Das ist unterschiedlich. Die kreisfreie Stadt Frankfurt (Oder) plant eine Spezialsprechstunde, wie Oberbürgermeister René Wilke (Linke) am Donnerstag mitteilte. Um das Klinikum Markendorf und die Arztpraxen in der Stadt zu entlasten, werde derzeit die Einrichtung eines zentralen Anlaufpunktes geplant, wo Bürger mit COVID-19-Sympomatik ärztliche Beratung und Diagnostik erhalten können. Unterstützt werde diese Initiative durch die Verantwortlichen des Klinikums Markendorf sowie eine hohe Zahl niedergelassener Ärztinnen und Ärzte in Frankfurt (Oder). Eine entsprechende Vereinbarung mit der Kassenärztlichen Vereinigung Brandenburg werde derzeit angestrebt. KVBB-Vorstand Holger Rostek wies am Donnerstag bei der gemeinsamen Pressekonferenz mit der Gesundheitsministerin aber darauf hin, dass diese Anlaufstellen nicht dafür gedacht wären, dass sich jeder, der einen Test machen möchte, dorthin begebene soll. Die Corona-Tests müsse zuvor ein Hausarzt bei begründetem Verdacht empfehlen, dann werde ein Termin koordiniert. „Es ist natürlich nicht Sinn und Zweck der Sache, dass sich viele Menschen gleichzeitig zu diesen zentralen Teststellen begeben“, so Rostek. Auch das Klinikum Niederlausitz in Senftenberg hat eine Außenstelle für Corona-Tests eingerichtet, um zu verhindern, dass die Notaufnahme übermäßig belastet wird. Das medizinische Fachpersonal testet die Verdachtspersonen in der Außenstelle nach Möglichkeit direkt im Auto durch einen Abstrich, wie der Landkreis Oberspreewald-Lausitz mitteilt. Damit solle vermieden werden, dass ein Träger des Virus gesunde Personen im Wartebereich ansteckt.

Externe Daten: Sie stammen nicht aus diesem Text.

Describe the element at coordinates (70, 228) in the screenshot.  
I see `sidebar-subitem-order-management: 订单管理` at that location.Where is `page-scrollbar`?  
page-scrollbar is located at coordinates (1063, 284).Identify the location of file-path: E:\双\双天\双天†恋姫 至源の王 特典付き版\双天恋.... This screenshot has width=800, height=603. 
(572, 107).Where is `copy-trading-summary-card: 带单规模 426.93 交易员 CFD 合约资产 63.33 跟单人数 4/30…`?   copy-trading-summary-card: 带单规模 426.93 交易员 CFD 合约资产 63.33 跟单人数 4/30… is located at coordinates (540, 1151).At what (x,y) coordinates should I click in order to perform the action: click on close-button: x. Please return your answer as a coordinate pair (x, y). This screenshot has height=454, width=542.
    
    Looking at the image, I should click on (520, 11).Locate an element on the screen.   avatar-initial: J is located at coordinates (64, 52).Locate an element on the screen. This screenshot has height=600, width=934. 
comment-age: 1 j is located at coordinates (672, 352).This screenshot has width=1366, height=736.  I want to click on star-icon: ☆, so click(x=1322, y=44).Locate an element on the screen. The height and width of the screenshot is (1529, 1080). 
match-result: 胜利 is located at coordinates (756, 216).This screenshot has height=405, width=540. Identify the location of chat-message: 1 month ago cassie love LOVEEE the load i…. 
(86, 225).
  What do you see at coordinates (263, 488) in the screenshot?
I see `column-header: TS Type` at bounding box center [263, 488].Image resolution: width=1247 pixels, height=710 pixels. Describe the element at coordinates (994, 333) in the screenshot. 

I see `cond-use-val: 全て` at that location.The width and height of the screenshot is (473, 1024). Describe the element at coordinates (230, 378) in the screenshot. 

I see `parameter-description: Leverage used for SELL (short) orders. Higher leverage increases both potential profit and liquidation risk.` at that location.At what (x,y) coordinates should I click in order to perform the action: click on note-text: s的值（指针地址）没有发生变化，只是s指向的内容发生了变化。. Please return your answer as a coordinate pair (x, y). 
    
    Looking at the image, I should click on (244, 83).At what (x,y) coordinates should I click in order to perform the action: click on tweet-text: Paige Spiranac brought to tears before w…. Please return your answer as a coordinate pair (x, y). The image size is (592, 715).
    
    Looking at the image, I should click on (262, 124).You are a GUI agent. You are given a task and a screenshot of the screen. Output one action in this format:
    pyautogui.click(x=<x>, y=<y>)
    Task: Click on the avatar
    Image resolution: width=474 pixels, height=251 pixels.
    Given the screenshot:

Kann bei Ansteckungsverdacht der Notruf gewählt werden?
Nein, Gesundheitsministerin Nonnemacher und die KVBB appellieren mit Nachdruck an die Brandenburger, nicht die Notrufnummern 110 und 112 wegen Corona-Fragen zu blockieren. „Nicht jeder Husten ist gleich ein medizinischer Ernstfall“, so Nonnemacher. Die Notrufnummern seien für Menschen mit lebensbedrohlichen Erkrankungen gedacht. Bei Fragen rund um das Coronavirus empfehle es sich, zunächst im Internet, etwa auf der Seite des Robert Koch-Instituts www.rki.de Informationen einzuholen. Die Kassenärztlichen Vereinigungen haben unter www.116117.de Erklärvideos und die wichtigsten Fragen und Antworten zum Virus zusammengestellt. Die KVBB bietet zudem bei begründeten Verdachtsfällen Auskunft unter der Nummer 116117, wenn der Hausarzt nicht zu erreichen ist. Auch das Landesamt für Arbeitsschutz, Verbraucherschutz und Gesundheit hat unter 0331 8683-777 ein Bürgertelefon eingerichtet.